I am now officially cancer-free! Boy, what a great thing. It's such a relief to know the cancer is in remission, and the doctor doesn't even expect anything to come up again, ever. It's because the cancer such a quick and great response to the chemo-therapy, that they expect it to stay away. There's always the slight chance of it coming back though. Something like 1-5%. I'll take those odds. It's been such a journey. My good friend, Blaine, told me about 2 Cor 1: 3-4. Boy was he right on the money with that one. No sooner did I read that, then one of my co-workers, who's in his 60s, found out he has lung cancer. One of the things he told me though was that he thought of me and how I persevered through my cancer, and it gave him a good bit of encouragement. So, we talked for about half an hour about it all, and he felt a lot more comfortable about what to expect. He has stage 1 cancer, which is good (relatively) because it's in it's beginning stages. He has a much higher chance of surviving with a great outcome. So, to be able to share my experience with him was a good thing for me also. It always feels good when you can comfort someone who's going through the same thing you went through and have the experience.

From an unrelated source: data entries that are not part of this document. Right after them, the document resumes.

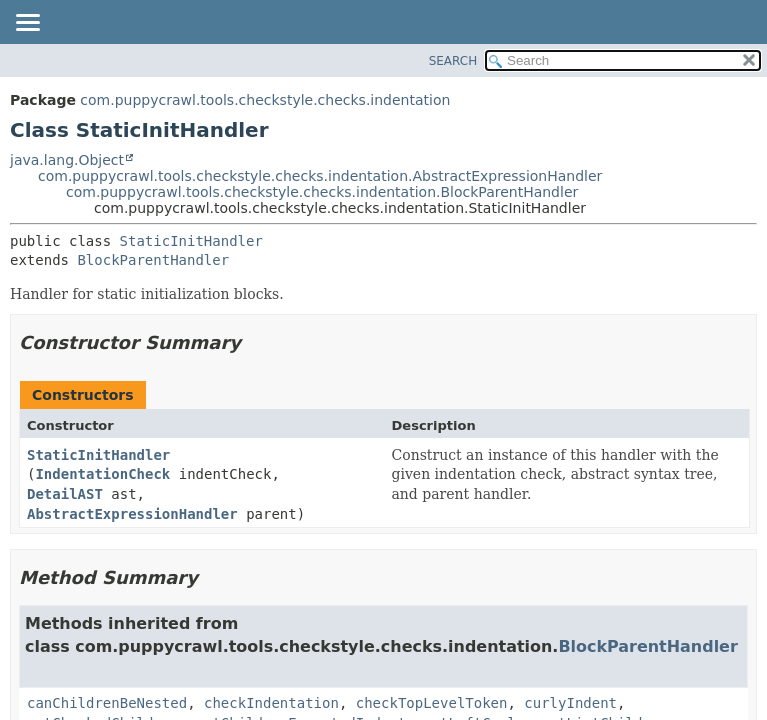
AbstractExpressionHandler (132, 514)
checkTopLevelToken (432, 703)
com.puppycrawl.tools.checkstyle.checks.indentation (265, 100)
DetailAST (65, 494)
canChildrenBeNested (107, 703)
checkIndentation (271, 703)
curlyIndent (570, 703)
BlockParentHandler (153, 260)
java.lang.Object (67, 160)
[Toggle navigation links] (27, 24)
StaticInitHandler (191, 241)
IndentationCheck (102, 474)
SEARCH (453, 61)
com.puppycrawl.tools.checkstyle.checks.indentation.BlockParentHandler (322, 192)
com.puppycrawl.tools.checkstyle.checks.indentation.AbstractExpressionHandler (320, 176)
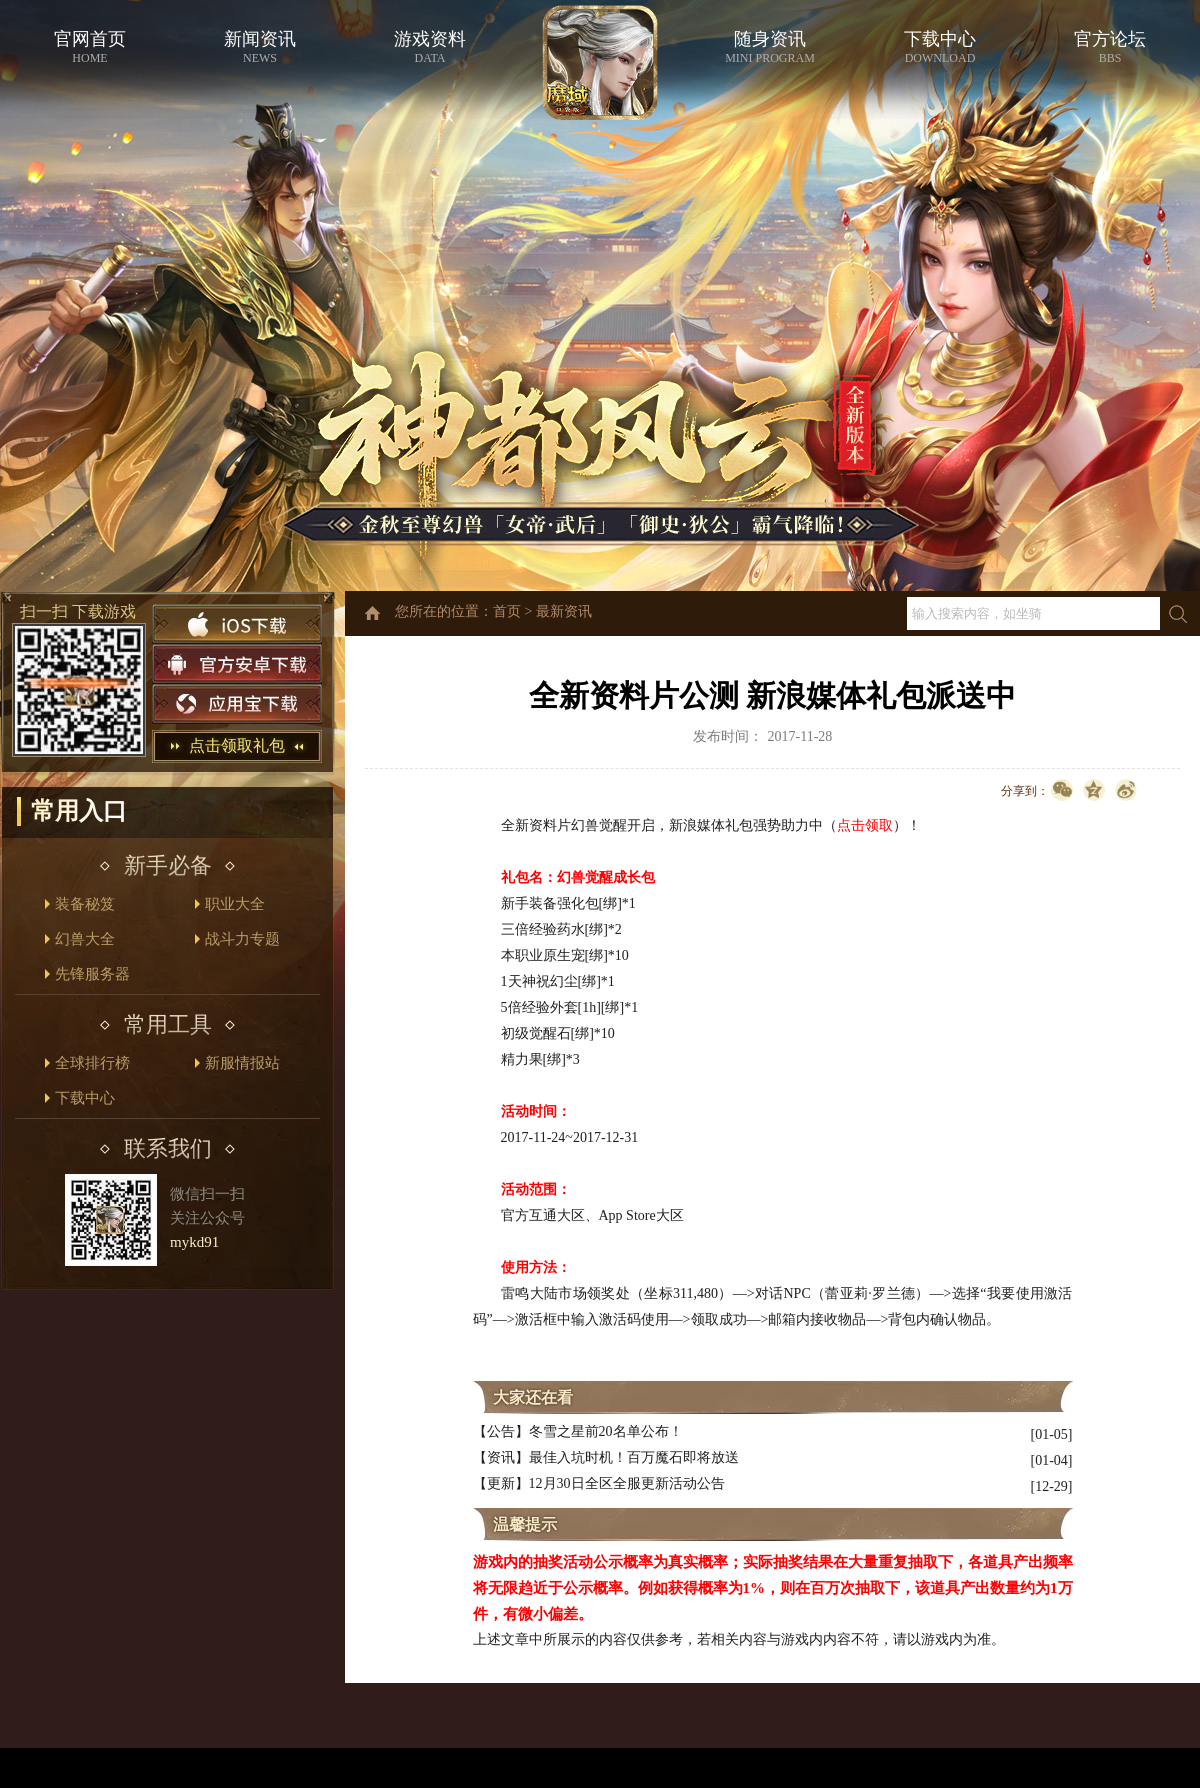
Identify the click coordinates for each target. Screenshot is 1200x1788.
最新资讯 (564, 611)
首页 (507, 611)
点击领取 (865, 825)
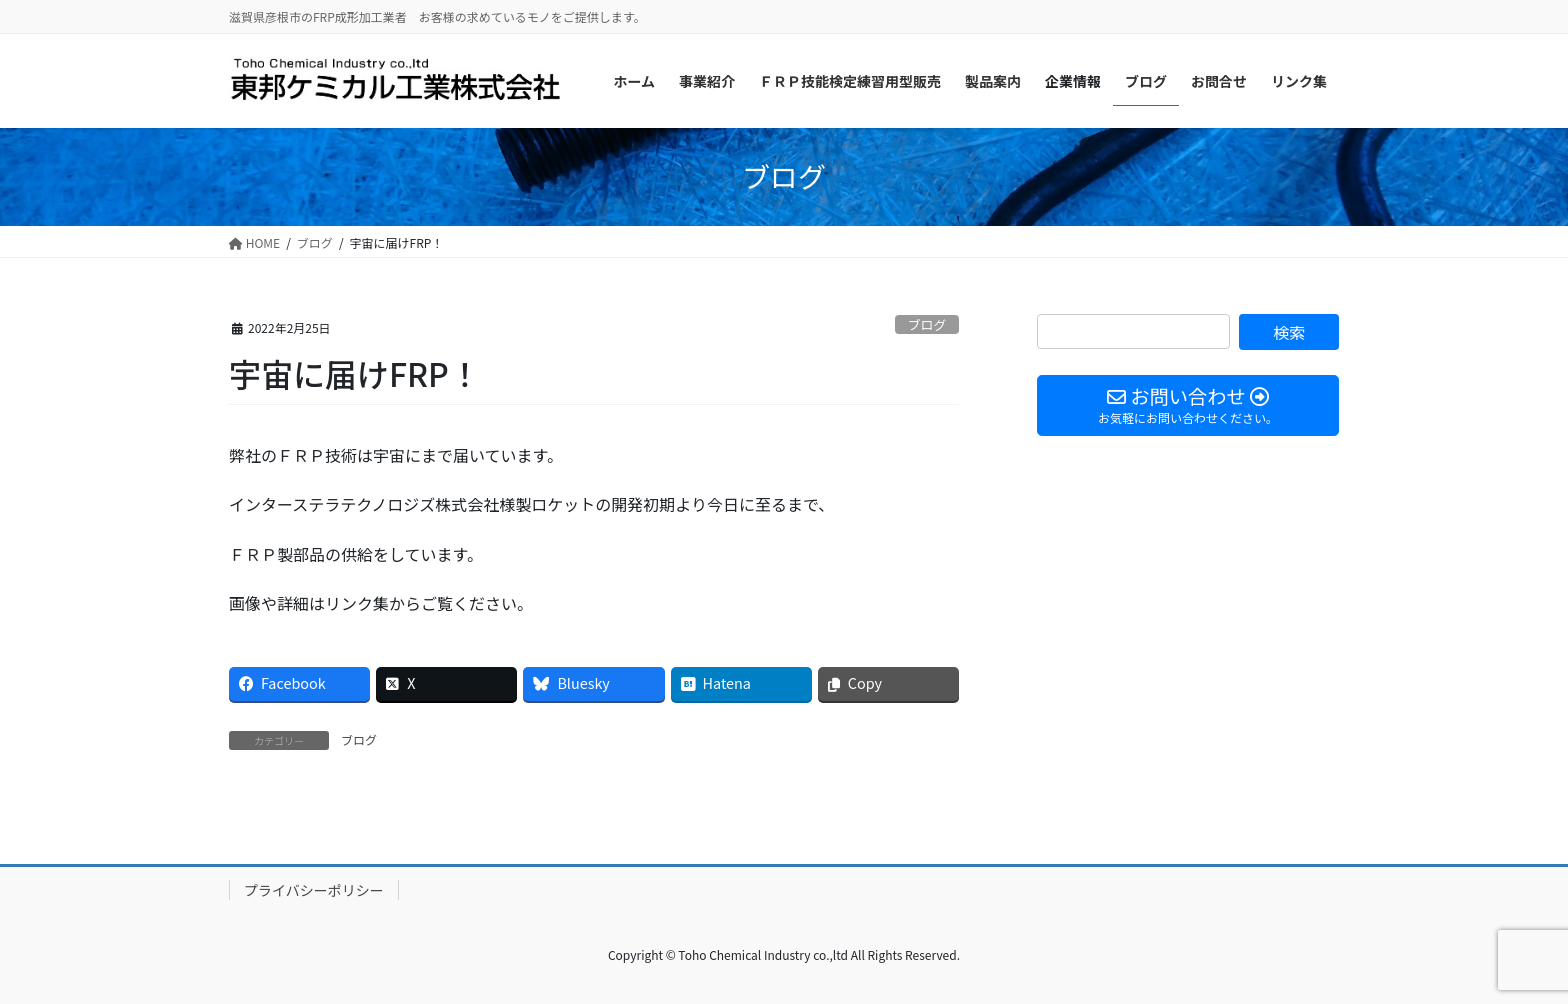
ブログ (927, 324)
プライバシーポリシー (314, 890)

Other than that, my strength is coming back, slowly. I can tell the chemo is finally getting out of my system, and things are getting back to normal. And food is starting to taste normal again! What a great thing. But I still have the occasional chemo-brain thing happening. (Chemo-brain is slang for the side effect the chemo has on short-term memory). I can be thinking about doing something, and literally within 5 minutes I will completely forget about it. I didn't normally do this before. Not too much anyways. But that's starting to get better too.
So, this Christmas is going to be a little more special to me, even though I'll be by myself. The good Lord keeps reminding me of what I've been through, and it just puts a smile on my face to know that I came out on the other side just fine, with His right beside me of course. And I'm really looking forward to 2008. I think things are going to be good for me. We'll see what happens!